About this task: Run through the data and copy out every line that mentions the word "width".
[Recorded information — start]
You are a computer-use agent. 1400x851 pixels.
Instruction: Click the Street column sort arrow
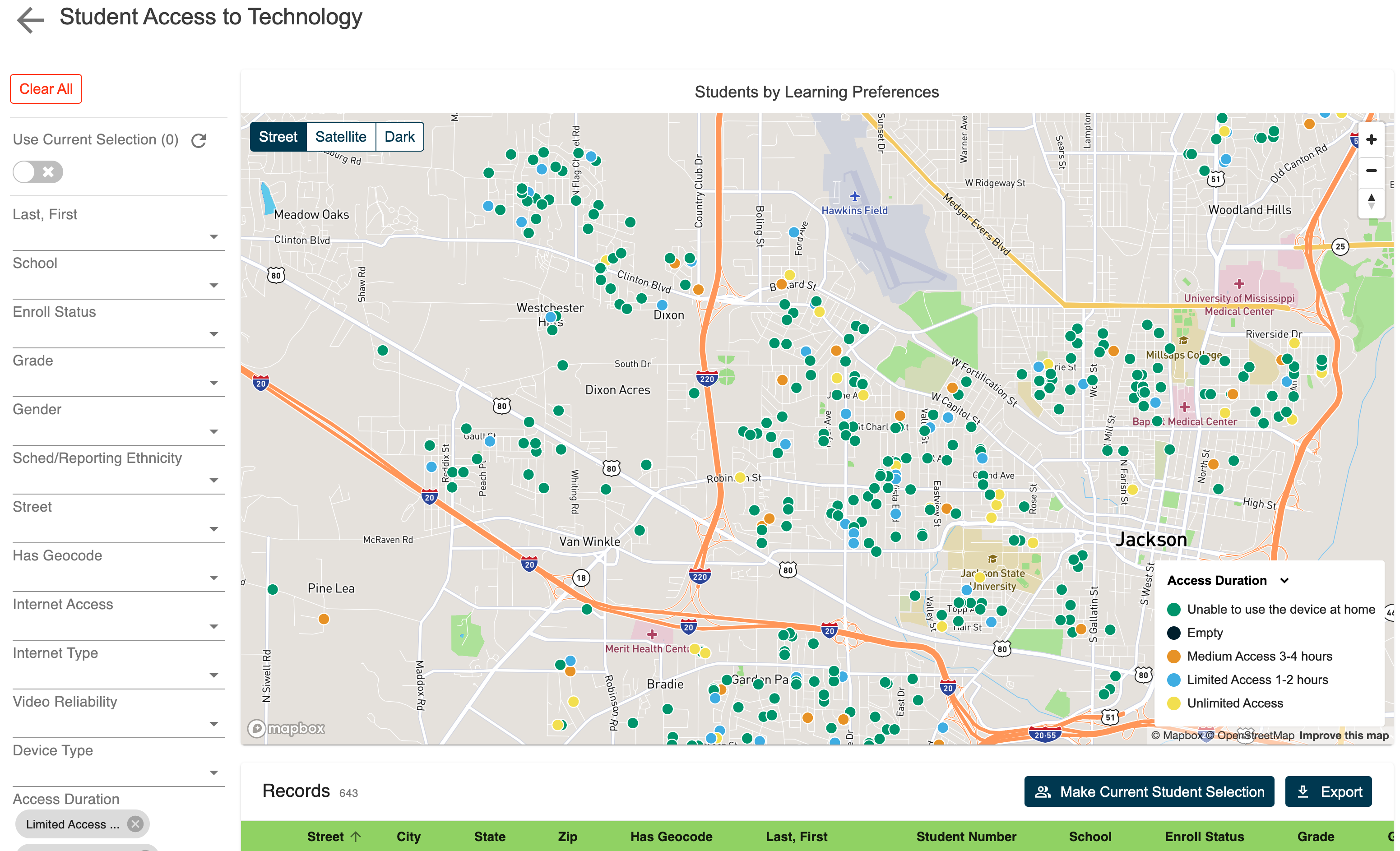click(x=356, y=836)
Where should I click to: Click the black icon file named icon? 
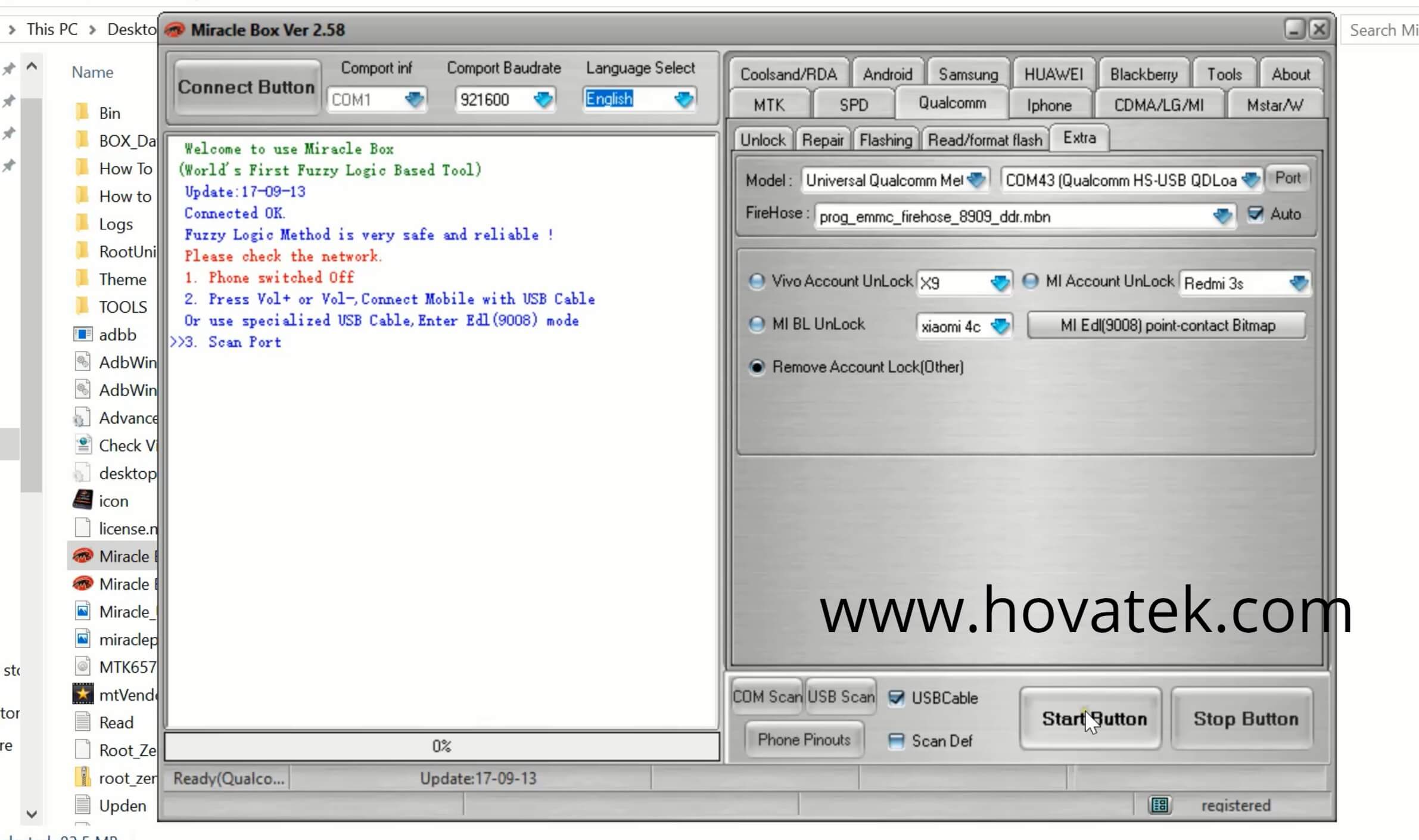(x=83, y=500)
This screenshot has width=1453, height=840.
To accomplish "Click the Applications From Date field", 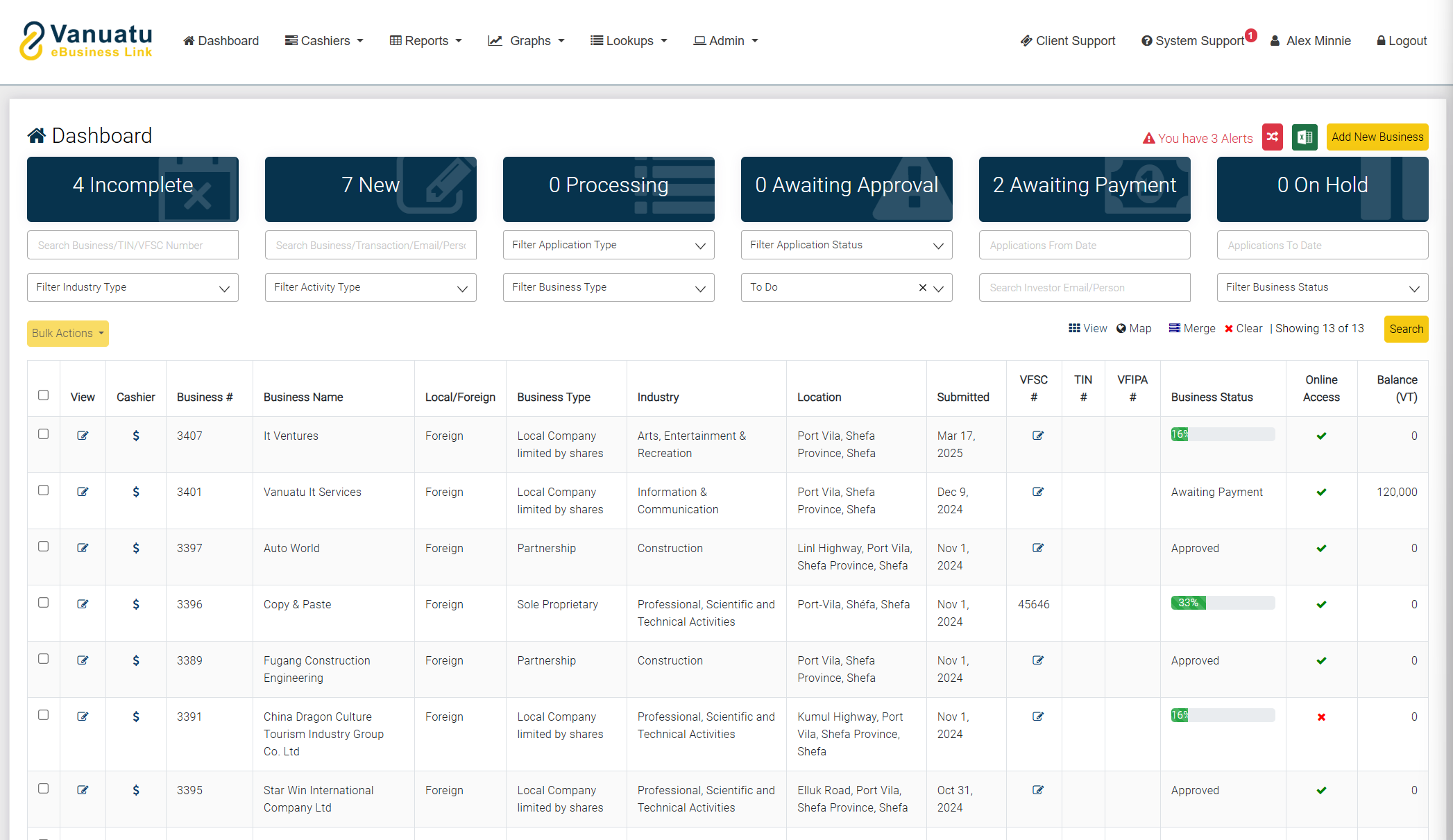I will pos(1084,245).
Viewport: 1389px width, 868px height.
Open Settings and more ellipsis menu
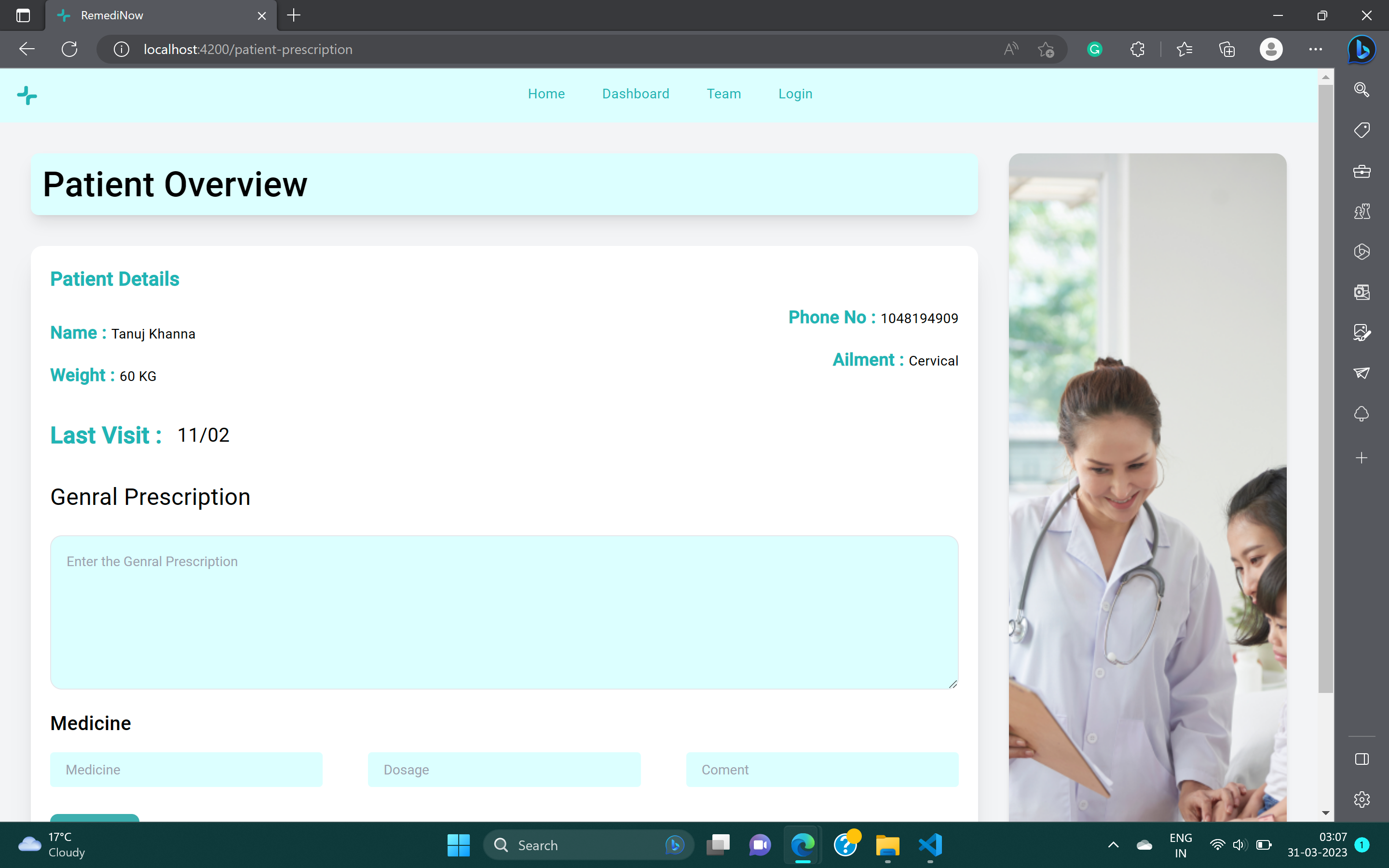(x=1315, y=49)

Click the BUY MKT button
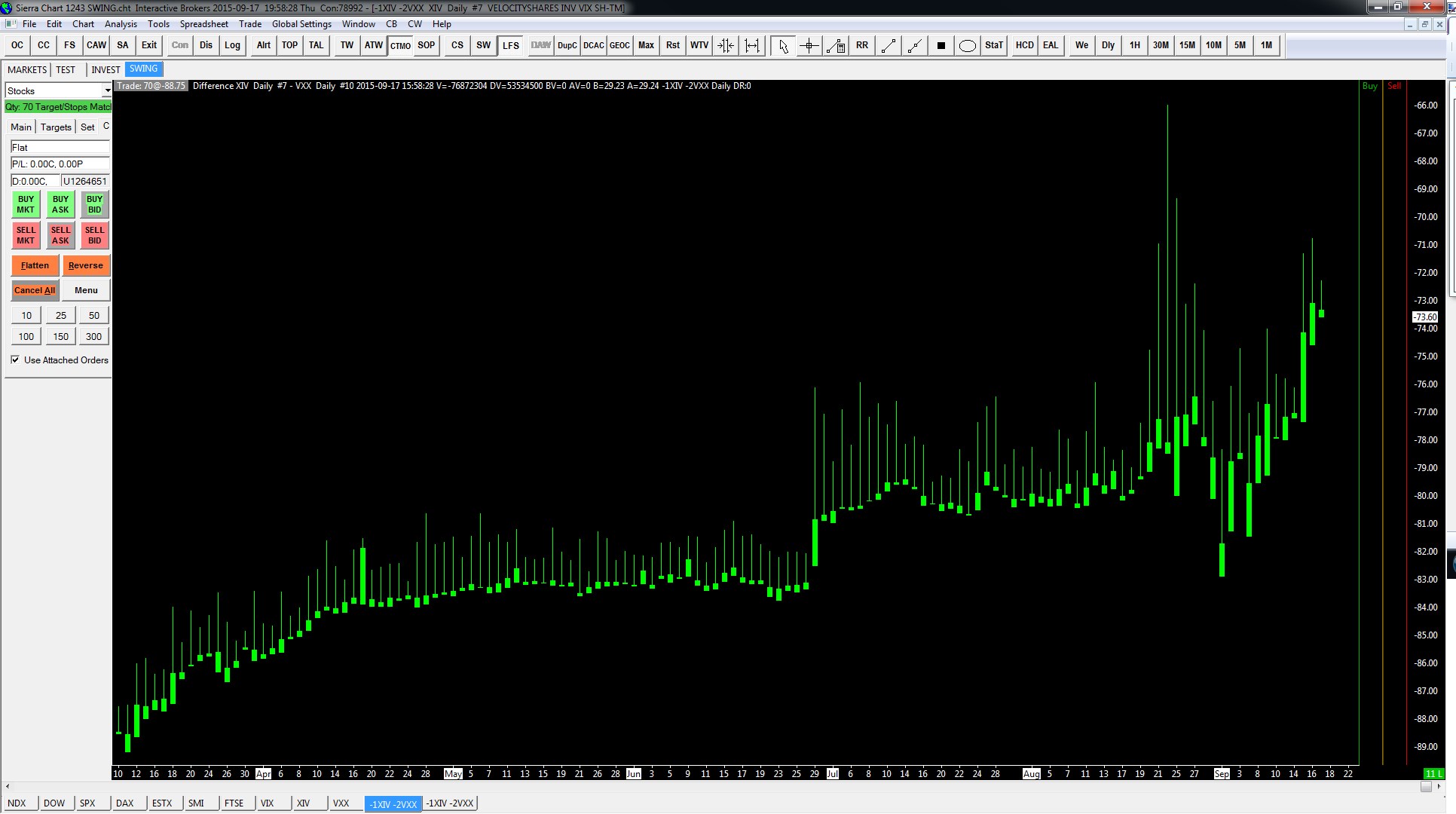[x=26, y=205]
[Recorded information — finish]
Response below:
This screenshot has width=1453, height=840.
Viewport: 1389px width, 868px height.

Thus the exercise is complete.